The whole show is a grating, screaming, and brooding affair, but somehow I know that underneath, the people who make this noise are polite and amiable gentlemen. Unstructured and messy they appear to be, and yet it all makes sense. Scratchy and angular guitars are stitched together by an experimental and proficient quasi-Drum and Bass rhythm section, incorporating synths and keys that murmur and rumble on amidst the agitated dual vocals. This, I think, works very well indeed. The welcome addition of Wurlitzer organ mid-set provides an extra element in the maelstrom of definite white noise.
Whichever world they are trying to impress upon us, whichever part of the psyche their bitter hurting is attempting to present, the ends eventually justify the means. Blood Brothers are the nightmare you want to keep having again and again and again. And they not the death of nu-metal either.
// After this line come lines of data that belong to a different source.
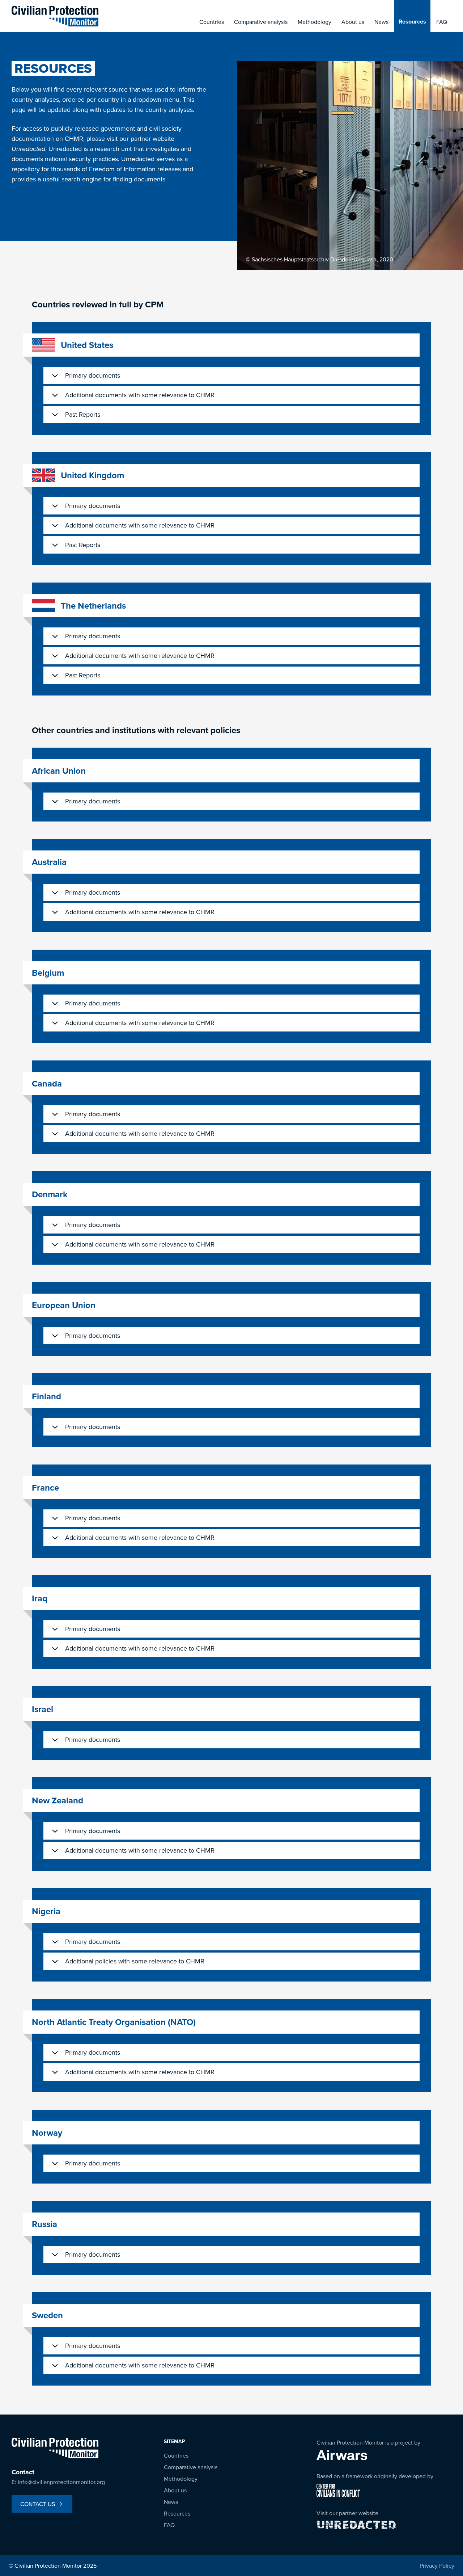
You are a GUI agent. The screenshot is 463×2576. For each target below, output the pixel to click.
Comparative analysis (261, 22)
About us (352, 22)
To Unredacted (32, 197)
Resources (412, 21)
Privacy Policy (437, 2565)
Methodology (314, 22)
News (381, 22)
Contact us (37, 2504)
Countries (211, 22)
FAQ (441, 22)
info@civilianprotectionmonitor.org (61, 2482)
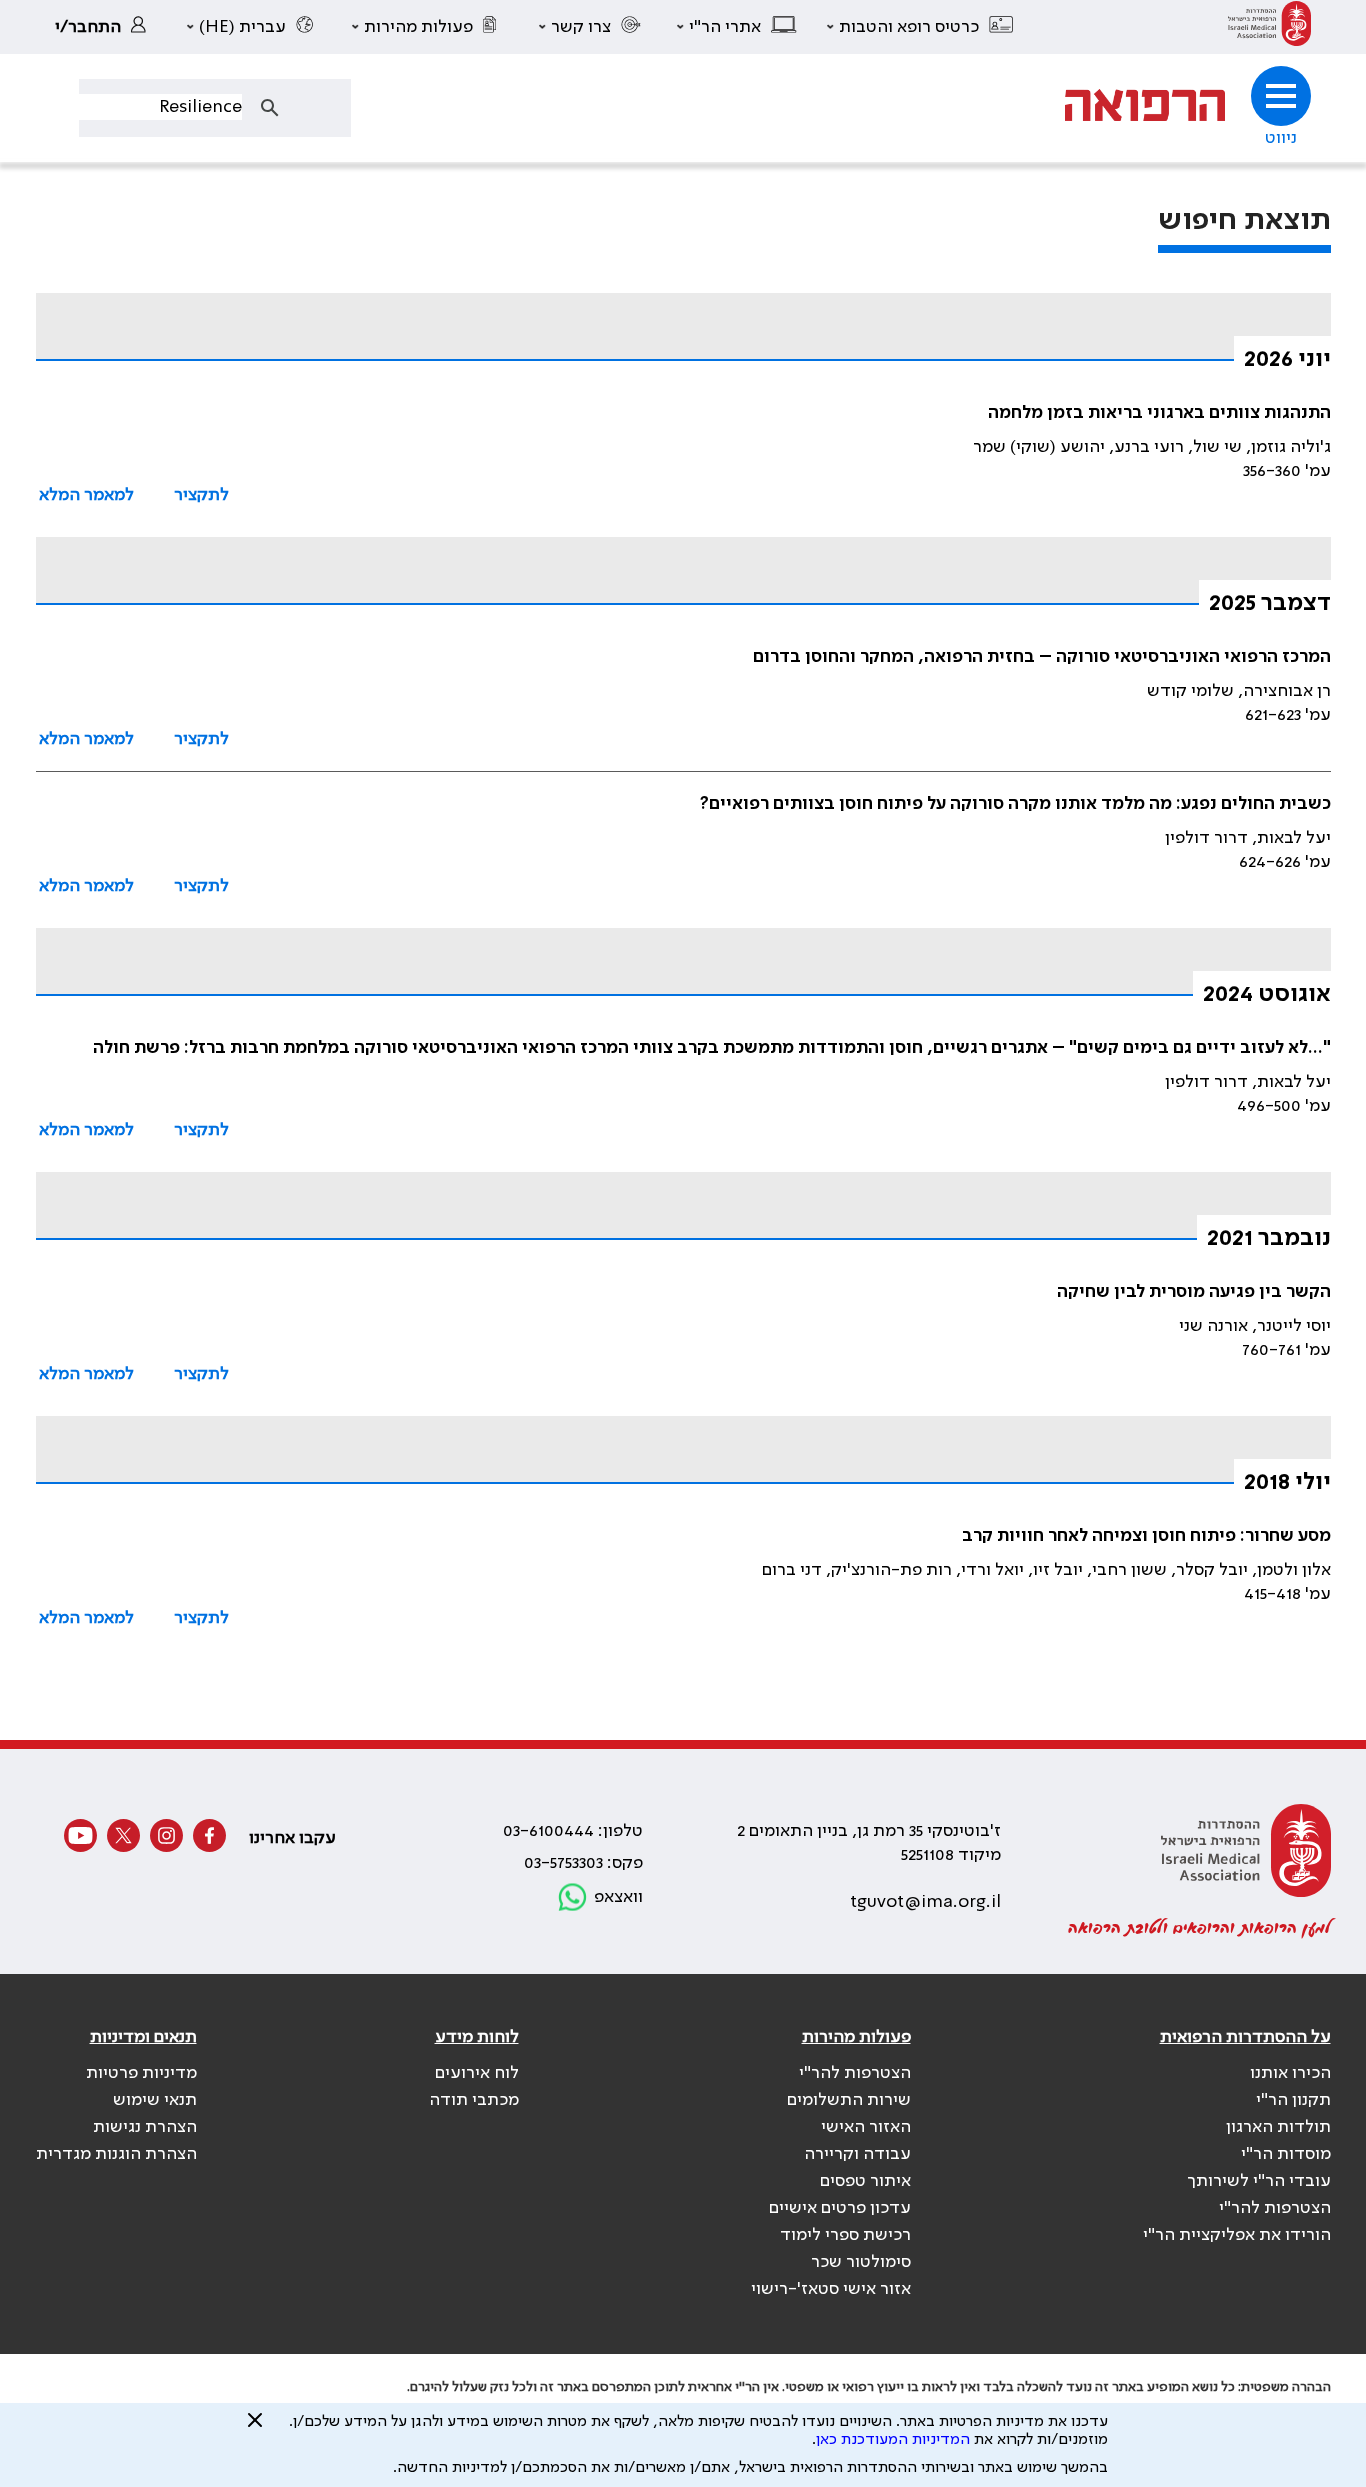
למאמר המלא (86, 495)
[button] (921, 27)
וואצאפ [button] (618, 1897)
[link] (1269, 27)
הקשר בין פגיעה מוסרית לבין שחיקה (1194, 1292)
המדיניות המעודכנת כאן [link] (893, 2440)
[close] (255, 2428)
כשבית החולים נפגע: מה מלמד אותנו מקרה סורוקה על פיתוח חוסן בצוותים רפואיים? (1015, 804)
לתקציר (201, 495)
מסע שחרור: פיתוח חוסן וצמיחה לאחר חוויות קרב (1146, 1536)
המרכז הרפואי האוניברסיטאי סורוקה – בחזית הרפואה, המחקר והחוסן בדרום (1042, 657)
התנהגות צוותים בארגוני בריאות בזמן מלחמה (1159, 413)
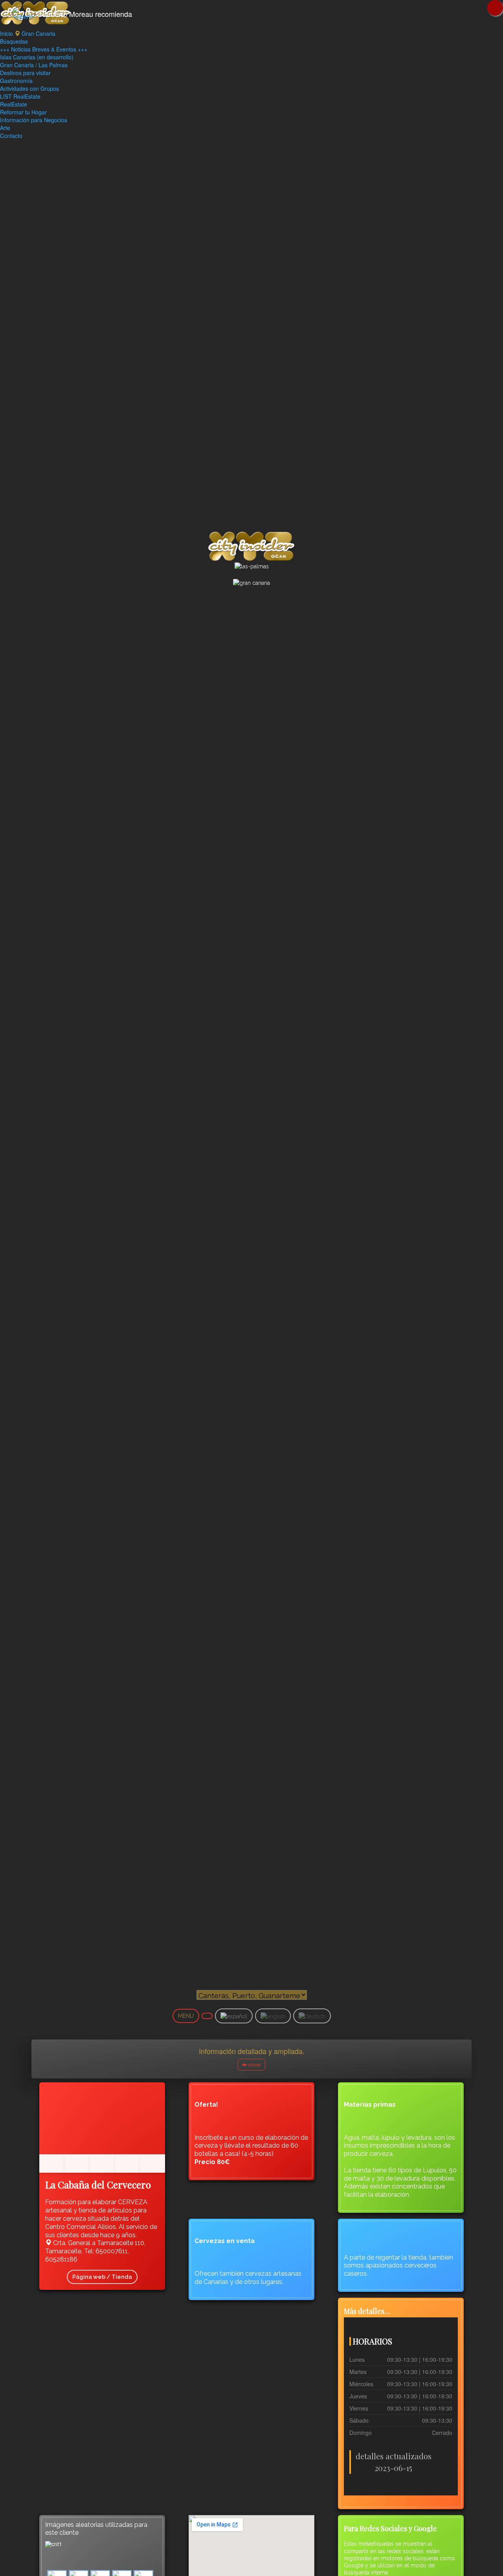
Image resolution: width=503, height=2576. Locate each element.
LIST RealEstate (20, 96)
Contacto (11, 136)
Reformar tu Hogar (23, 112)
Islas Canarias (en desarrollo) (36, 57)
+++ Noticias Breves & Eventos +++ (43, 49)
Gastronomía (16, 81)
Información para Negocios (33, 120)
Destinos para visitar (25, 73)
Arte (5, 128)
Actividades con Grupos (29, 88)
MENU (186, 2016)
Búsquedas (14, 41)
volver (254, 2064)
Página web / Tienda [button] (102, 2277)
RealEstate (13, 104)
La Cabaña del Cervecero (98, 2184)
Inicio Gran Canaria (27, 33)
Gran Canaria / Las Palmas (34, 65)
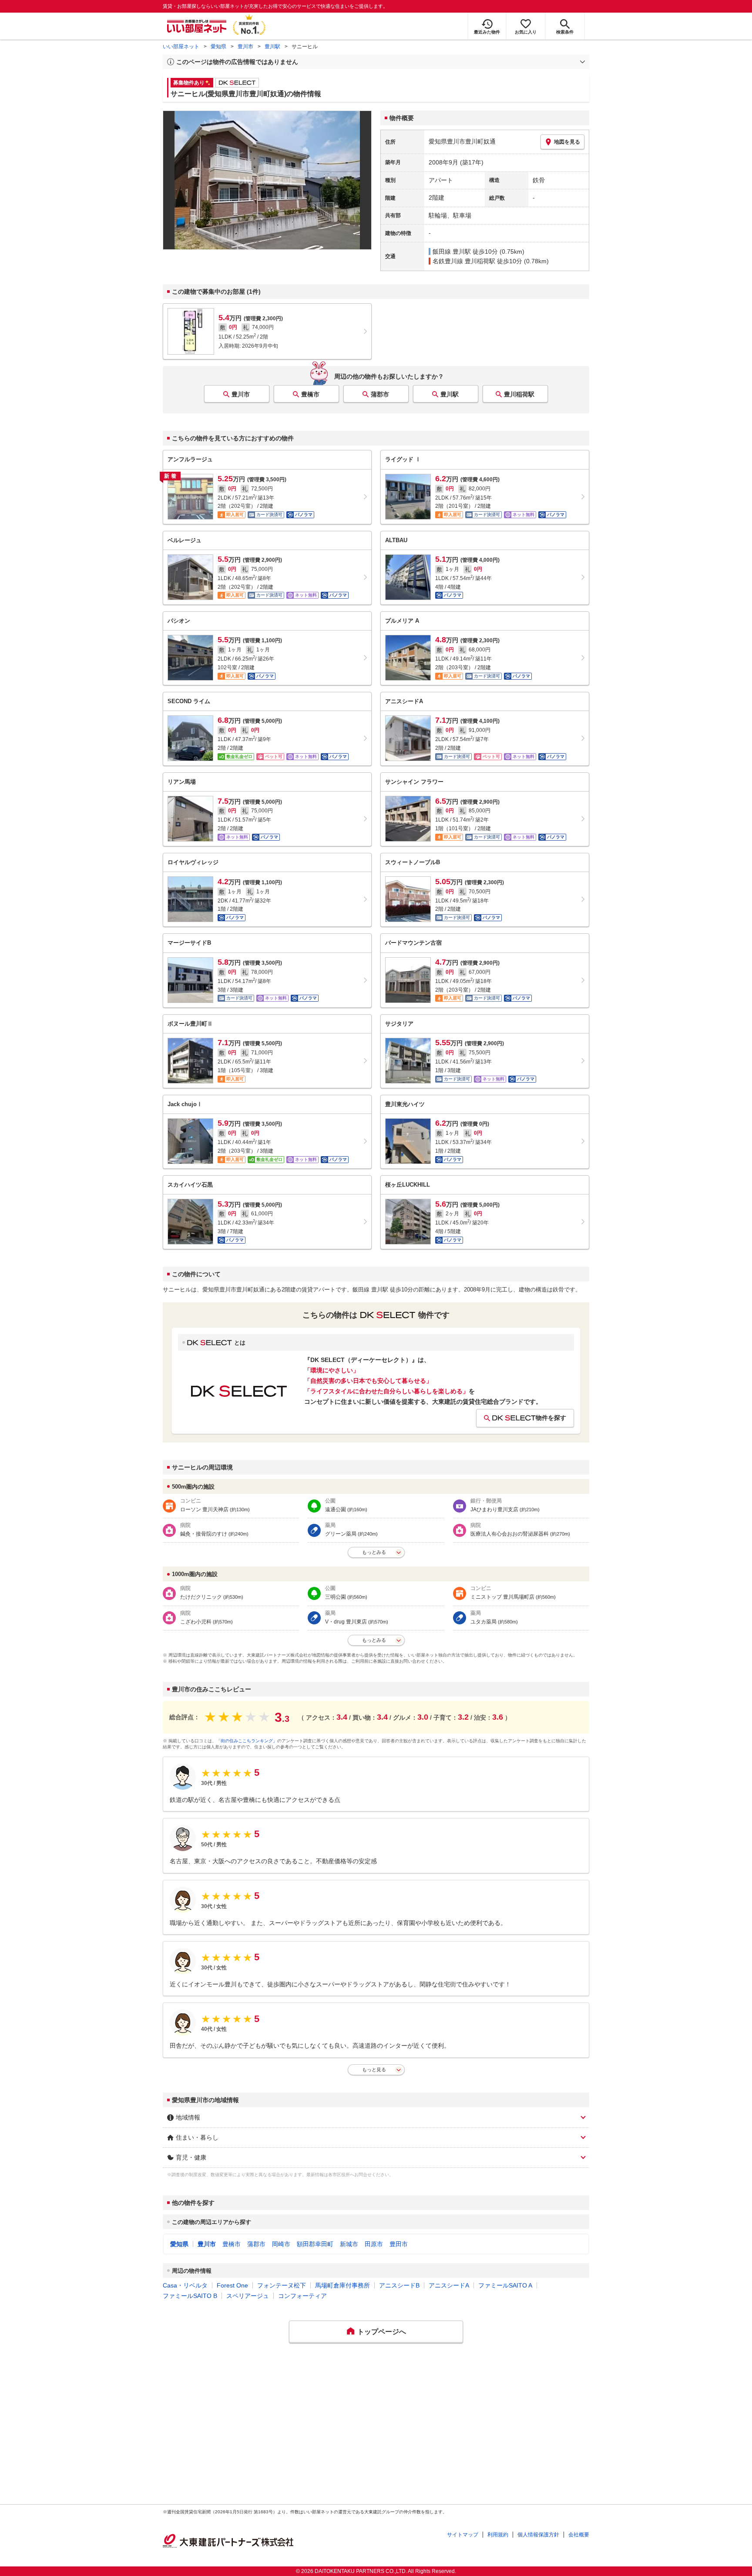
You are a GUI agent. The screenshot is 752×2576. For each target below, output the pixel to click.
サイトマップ (462, 2535)
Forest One (232, 2285)
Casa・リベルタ (185, 2285)
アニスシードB (399, 2285)
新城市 (349, 2244)
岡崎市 (281, 2244)
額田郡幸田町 (315, 2244)
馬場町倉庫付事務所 (342, 2285)
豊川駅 (272, 47)
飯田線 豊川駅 (452, 251)
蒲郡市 (380, 394)
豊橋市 (310, 394)
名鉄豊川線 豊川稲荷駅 (464, 261)
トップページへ (381, 2331)
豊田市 (398, 2244)
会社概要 (578, 2535)
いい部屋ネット (181, 47)
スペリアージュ (247, 2296)
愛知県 (218, 47)
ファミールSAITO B (190, 2296)
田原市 (374, 2244)
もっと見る (374, 2069)
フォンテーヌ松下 (281, 2285)
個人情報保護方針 (538, 2535)
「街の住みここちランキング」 (246, 1740)
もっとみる (374, 1552)
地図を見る (567, 142)
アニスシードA (449, 2285)
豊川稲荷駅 (519, 394)
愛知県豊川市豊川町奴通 (462, 141)
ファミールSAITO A (505, 2285)
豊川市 (245, 47)
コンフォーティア (302, 2296)
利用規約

They are the rebirth of punk.
And so, welcomed by hungry applause, Pretty Girls Make Graves take the stage at around 10pm, the Well is packed, as it has been all night. Congratulations to the Collective AKA boys for making it so, (again).
'Speakers Push the Air' begins a wonderful set, which is permeated by a few technical difficulties, but continues on with much appreciation from the crowd assembled. PGMG's brand of fiery post-Emo if I can shamefully use the term, is probably the best form of alternative music available right now. Each song, especially 'Ghosts in the Radio' and 'Three Away', is formulated with such precision skill and individuality, the quality is hard to beat. Andrea Zollo's vocals are accompanied with such a natural style, you could almost say that the sound and performance is organic. It never gets too much. Sweet and sour balanced in perfection, the rhythms and melodies entwined and inverted, not repetitive or monotonous, but simply enjoyable and inspiring all the same.
Although the gig they did last here last year sounded better, (sorry Jock), I wasn't at all dismayed, because the energy and attitude was still retained. Guitars and Drums are spun like a spider's web, woven in an aural cocoon around Zollo up front, who happily delivers her voice over the top of it all.
Pretty Girls Make Graves are one of my favourite bands. The songs from the last album showcased abilities in both composition and technical ingenuity. Live, it's even better. I ardently expect that the new album will gain them the widespread respect they deserve for carrying Punk music forward in such a revitalising manner.